ARL remains in Queens Road

Following the closure of the Admiralty Research Laboratory's main site in 1988 it was subject to redevelopment as houses in the 1990s. Somewhat against the odds the pillars of the post-1939 ARL entrance that supported a pair of large, varnished wooden gates  were kept  and now mark the development's access point on Queens Road named Admiralty Way.


ARL remains: the support pillars for the large wooden gates off Queens Road, Teddington
Photo: John Holland ex-ARL Group E(W) - 2011

 

ARL remains at Upper Lodge, Bushy Park

Defence-related work ceased in Dec 1993 and the Upper Lodge site was returned to Crown Estates. Since then the bulk of the site has been demolished and the land returned to Bushy Park with public access. Along with the old Lodge a portion of the Rotating Beam Channel (aka the Whirling Arm) facility has been retained and redeveloped as private dwellings.

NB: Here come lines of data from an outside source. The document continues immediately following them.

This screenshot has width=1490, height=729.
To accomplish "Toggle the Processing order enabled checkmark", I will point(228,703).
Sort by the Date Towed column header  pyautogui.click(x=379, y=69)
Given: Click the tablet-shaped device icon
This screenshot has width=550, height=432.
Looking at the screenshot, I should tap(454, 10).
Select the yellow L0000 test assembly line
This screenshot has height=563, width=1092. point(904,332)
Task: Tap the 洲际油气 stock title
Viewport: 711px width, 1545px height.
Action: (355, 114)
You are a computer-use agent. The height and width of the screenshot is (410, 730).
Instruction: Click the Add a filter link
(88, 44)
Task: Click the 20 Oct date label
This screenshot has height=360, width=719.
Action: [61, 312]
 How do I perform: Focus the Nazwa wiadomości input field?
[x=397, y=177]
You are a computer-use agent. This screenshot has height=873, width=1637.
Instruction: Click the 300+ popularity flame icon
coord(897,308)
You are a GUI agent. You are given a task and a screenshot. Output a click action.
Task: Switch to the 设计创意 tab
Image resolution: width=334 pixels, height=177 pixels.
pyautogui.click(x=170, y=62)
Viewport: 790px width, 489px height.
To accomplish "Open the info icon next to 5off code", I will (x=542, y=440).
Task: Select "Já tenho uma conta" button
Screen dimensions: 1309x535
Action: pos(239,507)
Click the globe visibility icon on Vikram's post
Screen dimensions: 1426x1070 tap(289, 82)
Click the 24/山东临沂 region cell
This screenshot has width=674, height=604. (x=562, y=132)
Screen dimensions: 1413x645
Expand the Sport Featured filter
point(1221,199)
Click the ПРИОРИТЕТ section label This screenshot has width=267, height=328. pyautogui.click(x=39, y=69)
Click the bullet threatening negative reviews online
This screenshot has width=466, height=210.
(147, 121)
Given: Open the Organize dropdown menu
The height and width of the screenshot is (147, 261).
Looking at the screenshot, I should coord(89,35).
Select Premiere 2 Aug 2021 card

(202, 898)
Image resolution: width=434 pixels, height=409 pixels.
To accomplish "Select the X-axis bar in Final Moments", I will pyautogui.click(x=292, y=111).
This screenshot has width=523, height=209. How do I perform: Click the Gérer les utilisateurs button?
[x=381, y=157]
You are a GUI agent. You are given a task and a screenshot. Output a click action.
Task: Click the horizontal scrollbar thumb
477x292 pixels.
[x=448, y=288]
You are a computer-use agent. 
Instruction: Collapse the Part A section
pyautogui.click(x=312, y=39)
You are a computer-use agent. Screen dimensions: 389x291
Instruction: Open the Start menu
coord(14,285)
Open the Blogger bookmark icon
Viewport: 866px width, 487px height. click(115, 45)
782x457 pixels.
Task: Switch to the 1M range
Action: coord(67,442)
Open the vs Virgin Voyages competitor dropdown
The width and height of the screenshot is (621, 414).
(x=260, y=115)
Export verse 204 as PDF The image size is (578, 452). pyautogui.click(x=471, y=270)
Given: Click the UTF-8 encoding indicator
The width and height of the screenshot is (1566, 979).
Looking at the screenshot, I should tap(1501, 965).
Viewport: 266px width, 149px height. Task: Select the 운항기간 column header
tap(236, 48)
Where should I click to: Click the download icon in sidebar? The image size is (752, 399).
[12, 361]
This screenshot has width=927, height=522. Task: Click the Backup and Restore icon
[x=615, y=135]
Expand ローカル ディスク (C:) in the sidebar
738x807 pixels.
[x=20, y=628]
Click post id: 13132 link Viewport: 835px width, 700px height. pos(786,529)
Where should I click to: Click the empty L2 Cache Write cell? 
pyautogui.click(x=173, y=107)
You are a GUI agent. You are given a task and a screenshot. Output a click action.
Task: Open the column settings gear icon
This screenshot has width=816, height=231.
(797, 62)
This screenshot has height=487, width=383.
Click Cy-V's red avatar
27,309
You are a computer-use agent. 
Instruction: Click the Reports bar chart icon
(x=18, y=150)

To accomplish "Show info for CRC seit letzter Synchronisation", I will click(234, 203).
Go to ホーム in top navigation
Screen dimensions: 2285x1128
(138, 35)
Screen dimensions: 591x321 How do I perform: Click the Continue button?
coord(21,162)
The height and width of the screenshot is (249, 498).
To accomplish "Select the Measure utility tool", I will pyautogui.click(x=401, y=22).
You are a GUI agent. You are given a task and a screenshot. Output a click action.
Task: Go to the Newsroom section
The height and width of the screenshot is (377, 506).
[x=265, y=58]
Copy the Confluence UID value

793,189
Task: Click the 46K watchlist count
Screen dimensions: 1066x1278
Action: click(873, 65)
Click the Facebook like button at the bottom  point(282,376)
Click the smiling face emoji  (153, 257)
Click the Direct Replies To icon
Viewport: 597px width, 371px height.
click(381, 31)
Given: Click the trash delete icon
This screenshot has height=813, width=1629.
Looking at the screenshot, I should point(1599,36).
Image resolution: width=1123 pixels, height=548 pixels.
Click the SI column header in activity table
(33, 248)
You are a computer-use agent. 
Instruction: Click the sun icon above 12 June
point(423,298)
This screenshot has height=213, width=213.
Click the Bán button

What was ARL Upper Lodge site entrance with the Lodge beyond no longer obscured from view by
the Hydrodynamics 30" Water Tunnel and G-Group office block built in the early 1950s.

Photo: John Holland ex-ARL Group E(W) - 2011


The retained portion of the RBC aka 'Whirling Arm' building with its
new, somewhat sympathetically-styled access gates.